MATERIALS PROVIDED:
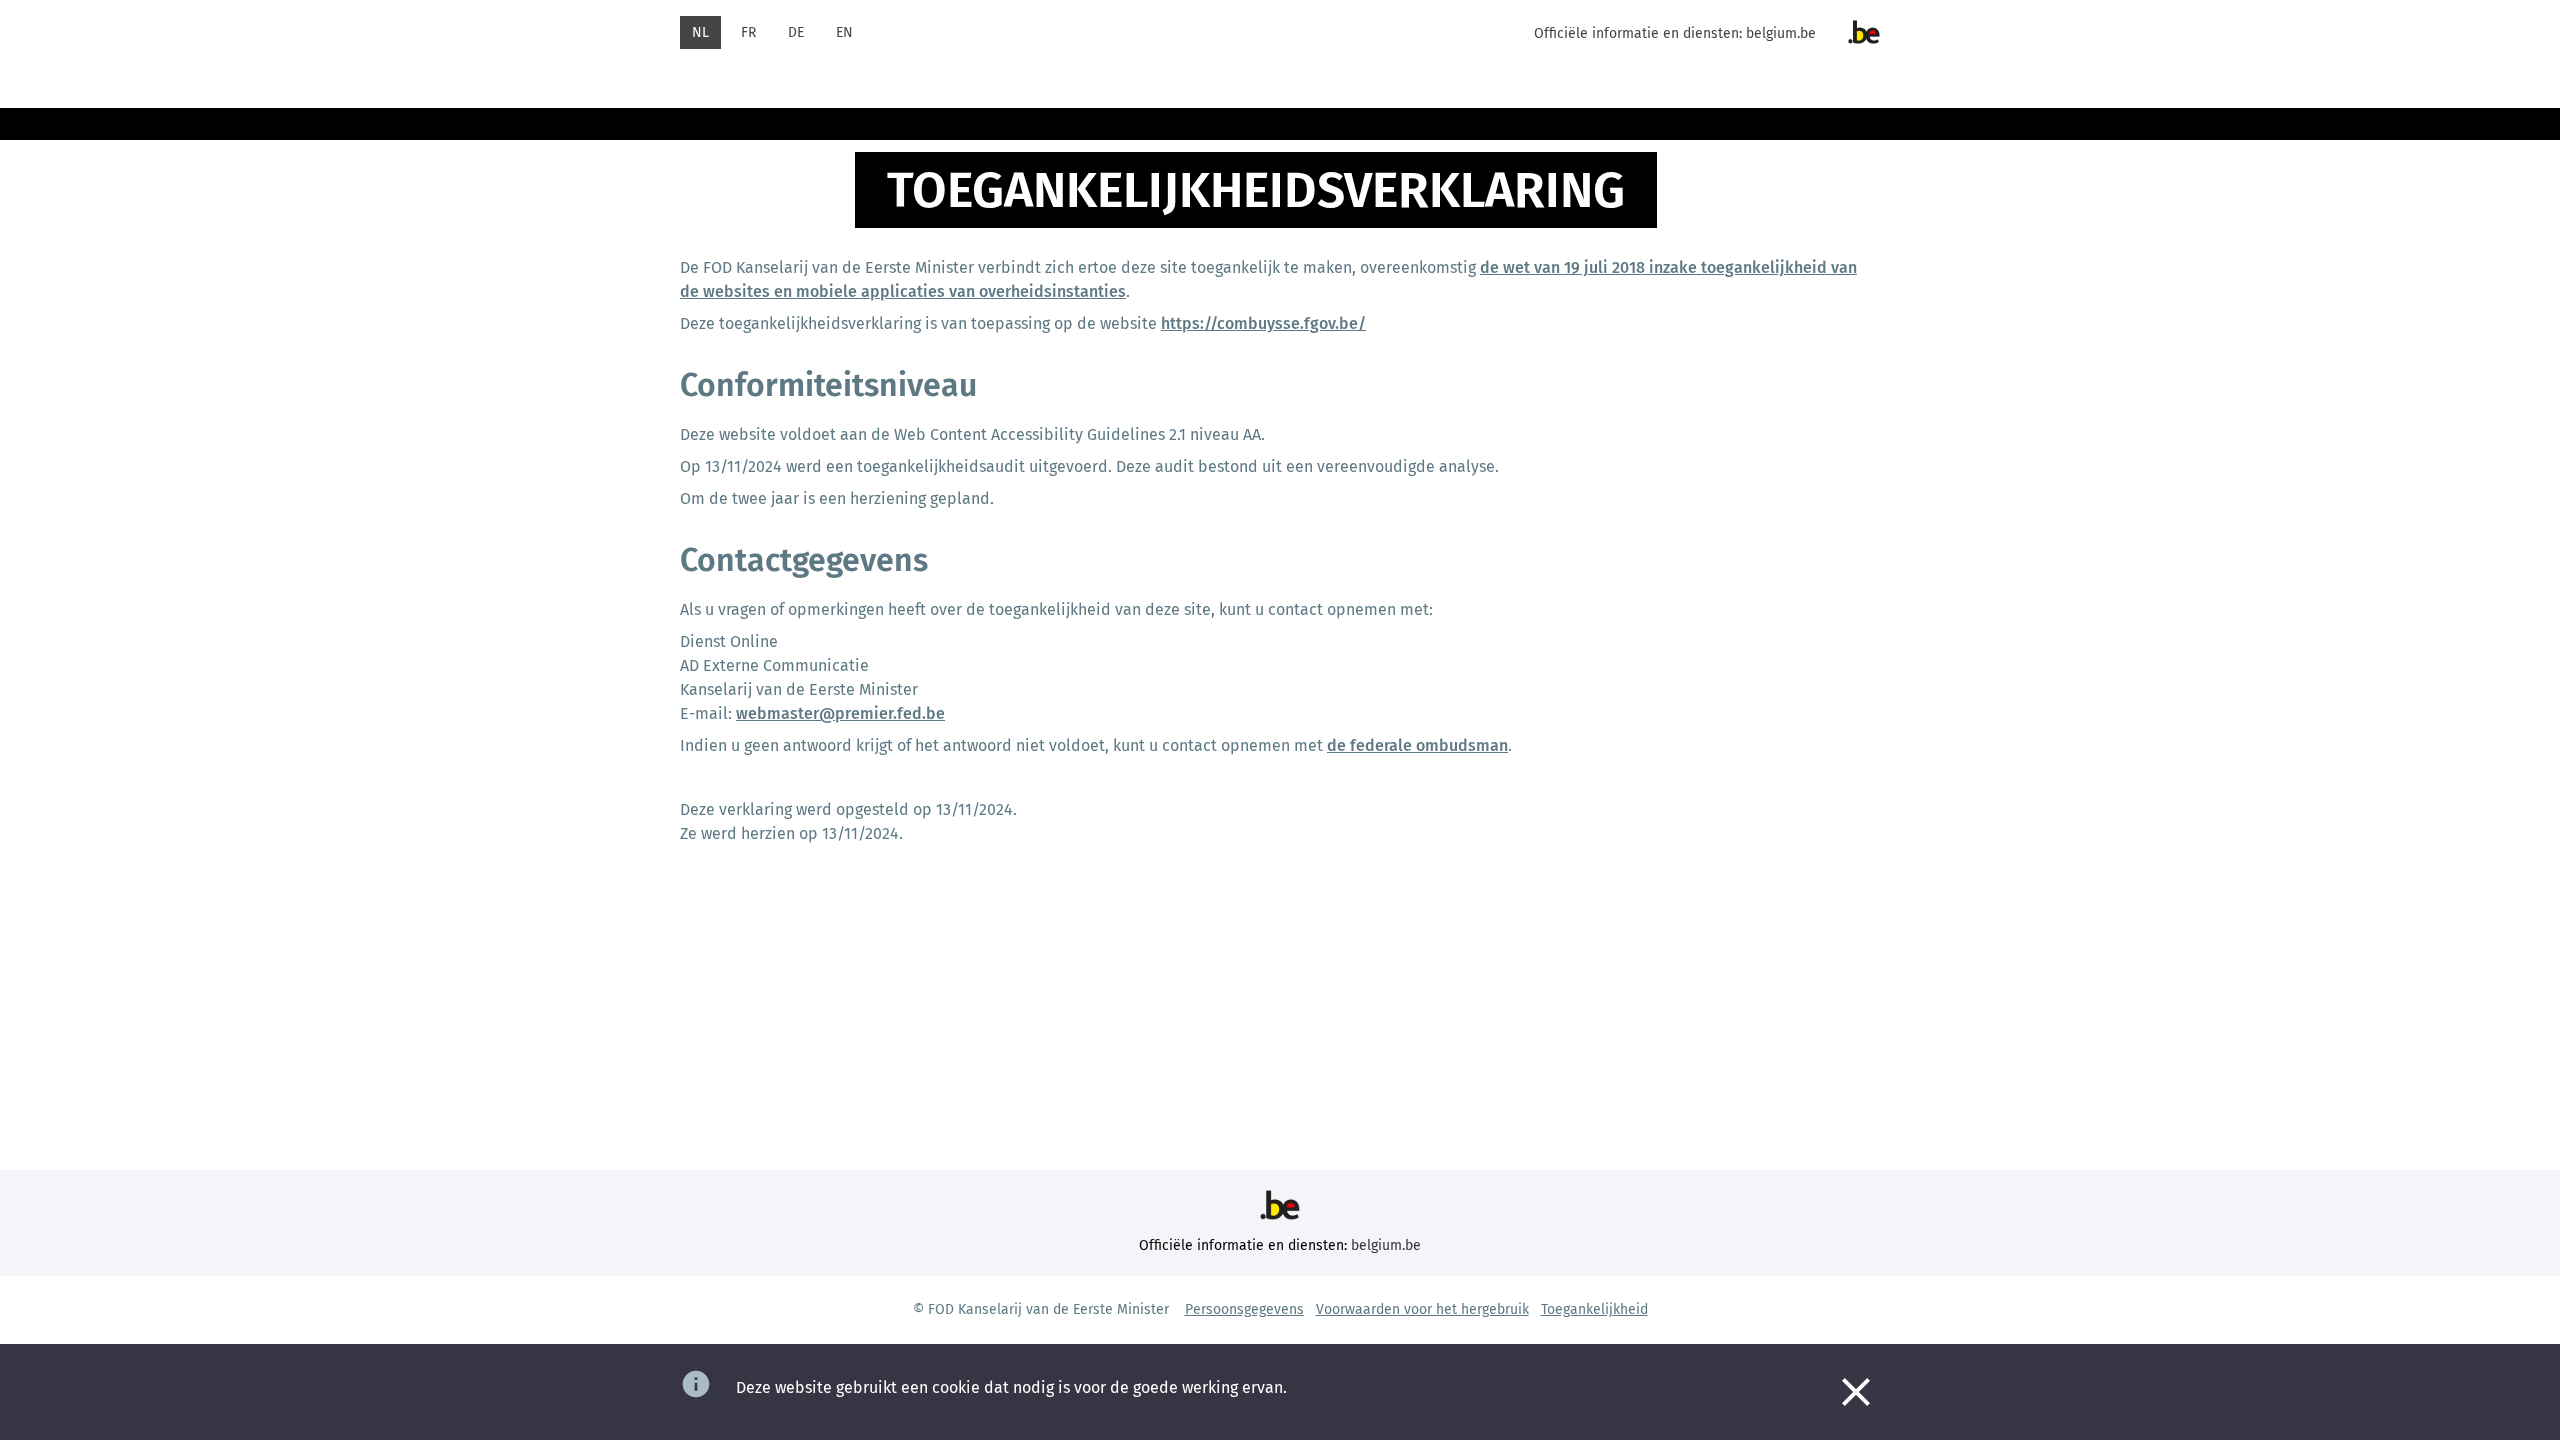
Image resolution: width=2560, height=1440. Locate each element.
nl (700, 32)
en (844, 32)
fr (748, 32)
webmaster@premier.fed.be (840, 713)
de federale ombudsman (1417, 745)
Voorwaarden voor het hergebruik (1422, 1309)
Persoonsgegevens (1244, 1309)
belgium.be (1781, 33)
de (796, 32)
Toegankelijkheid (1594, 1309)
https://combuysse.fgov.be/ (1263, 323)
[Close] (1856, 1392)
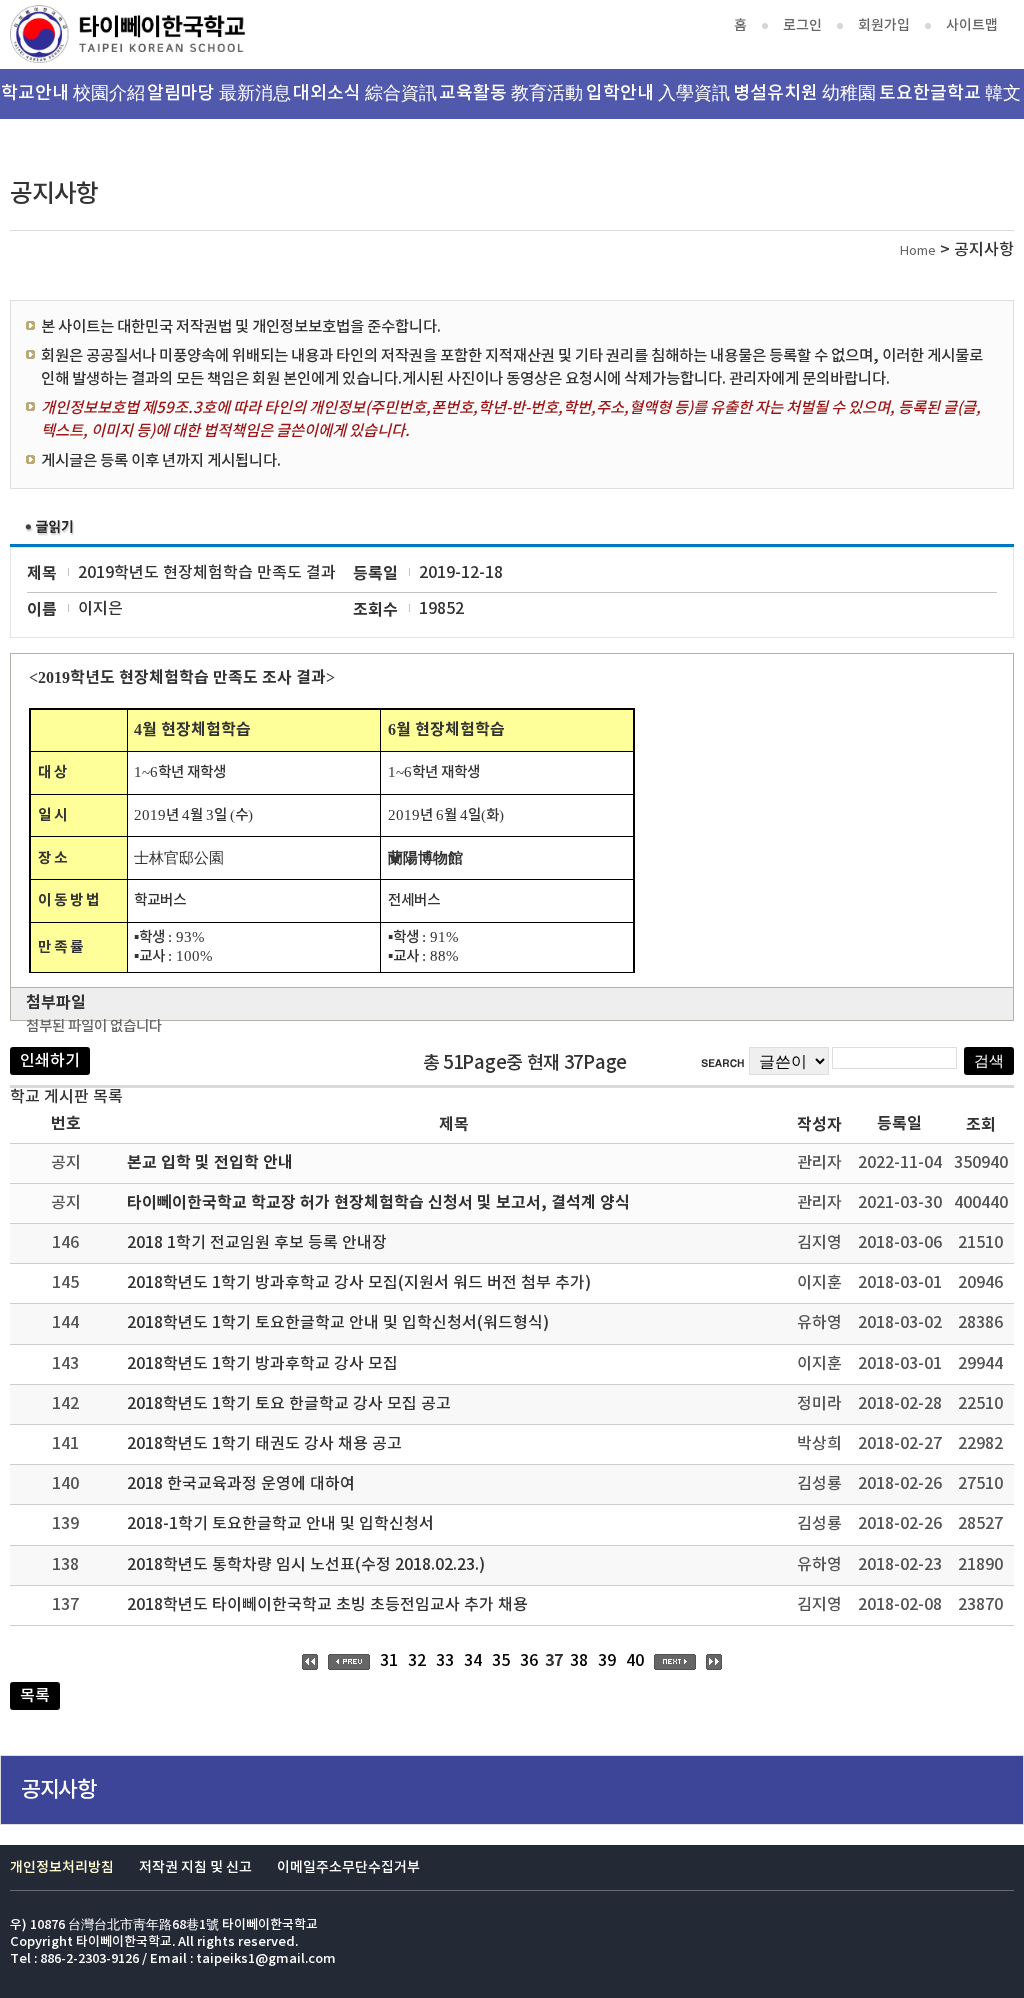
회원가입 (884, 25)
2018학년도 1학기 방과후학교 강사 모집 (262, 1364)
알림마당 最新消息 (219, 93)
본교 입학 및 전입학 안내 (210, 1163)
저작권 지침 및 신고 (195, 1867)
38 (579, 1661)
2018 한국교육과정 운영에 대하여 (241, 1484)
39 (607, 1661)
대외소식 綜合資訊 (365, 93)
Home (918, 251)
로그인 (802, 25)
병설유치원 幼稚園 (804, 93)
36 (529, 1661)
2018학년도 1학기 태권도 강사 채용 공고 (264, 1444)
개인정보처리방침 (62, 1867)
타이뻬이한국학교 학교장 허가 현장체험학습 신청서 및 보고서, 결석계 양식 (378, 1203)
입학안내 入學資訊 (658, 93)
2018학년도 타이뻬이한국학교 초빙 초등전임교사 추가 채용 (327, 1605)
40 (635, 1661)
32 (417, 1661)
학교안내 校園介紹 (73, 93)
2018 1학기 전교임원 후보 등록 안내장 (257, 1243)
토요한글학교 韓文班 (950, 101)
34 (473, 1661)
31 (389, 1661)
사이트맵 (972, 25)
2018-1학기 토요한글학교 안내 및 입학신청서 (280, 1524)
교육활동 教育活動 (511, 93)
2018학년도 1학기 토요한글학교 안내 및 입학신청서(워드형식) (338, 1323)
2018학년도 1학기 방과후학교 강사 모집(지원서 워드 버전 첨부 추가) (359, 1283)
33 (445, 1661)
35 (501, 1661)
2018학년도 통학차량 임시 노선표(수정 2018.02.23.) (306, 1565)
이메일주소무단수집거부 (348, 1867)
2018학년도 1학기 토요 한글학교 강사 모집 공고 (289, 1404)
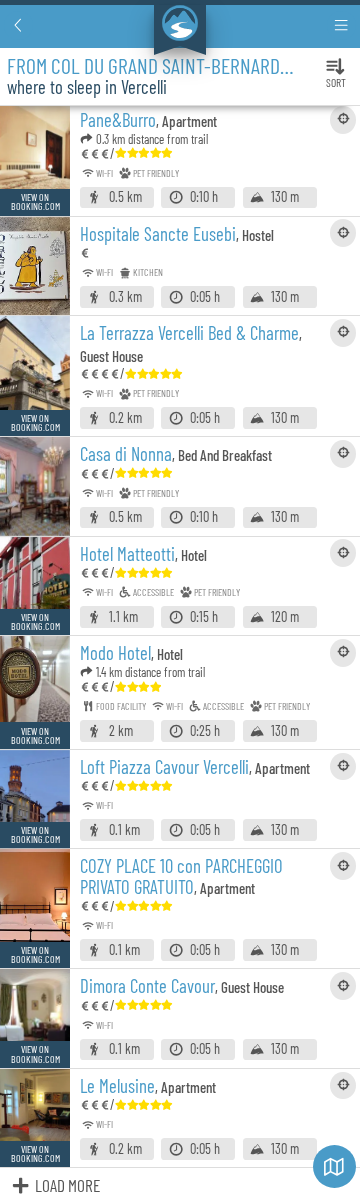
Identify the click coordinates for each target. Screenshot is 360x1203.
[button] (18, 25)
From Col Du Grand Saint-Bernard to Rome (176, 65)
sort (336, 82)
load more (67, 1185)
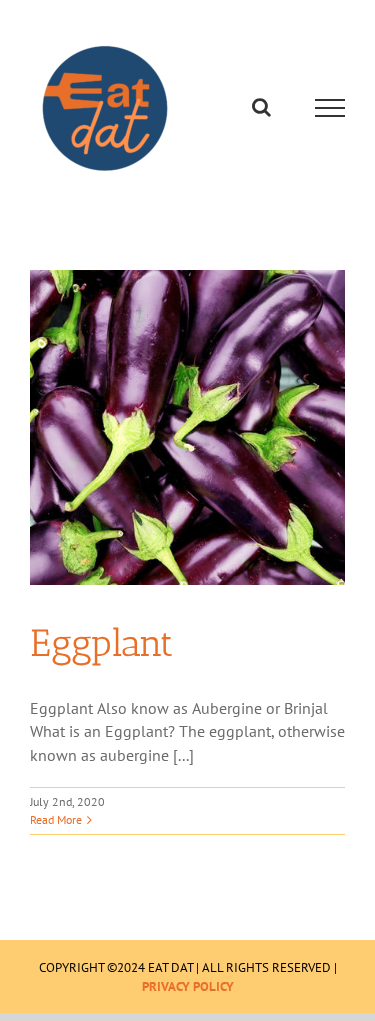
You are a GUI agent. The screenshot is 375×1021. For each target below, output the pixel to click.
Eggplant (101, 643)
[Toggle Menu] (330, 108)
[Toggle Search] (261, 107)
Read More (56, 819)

AIM OF THE EXERCISE: Using the entries above, copy exactly the lines from the one containing "You are a GUI" through the last, both included.

RESULT FOR THIS EXERCISE:
You are a GUI agent. The screenshot is 375×1021. For each target below, output the pixel to click.
Eggplant (101, 643)
[Toggle Menu] (330, 108)
[Toggle Search] (261, 107)
Read More (56, 819)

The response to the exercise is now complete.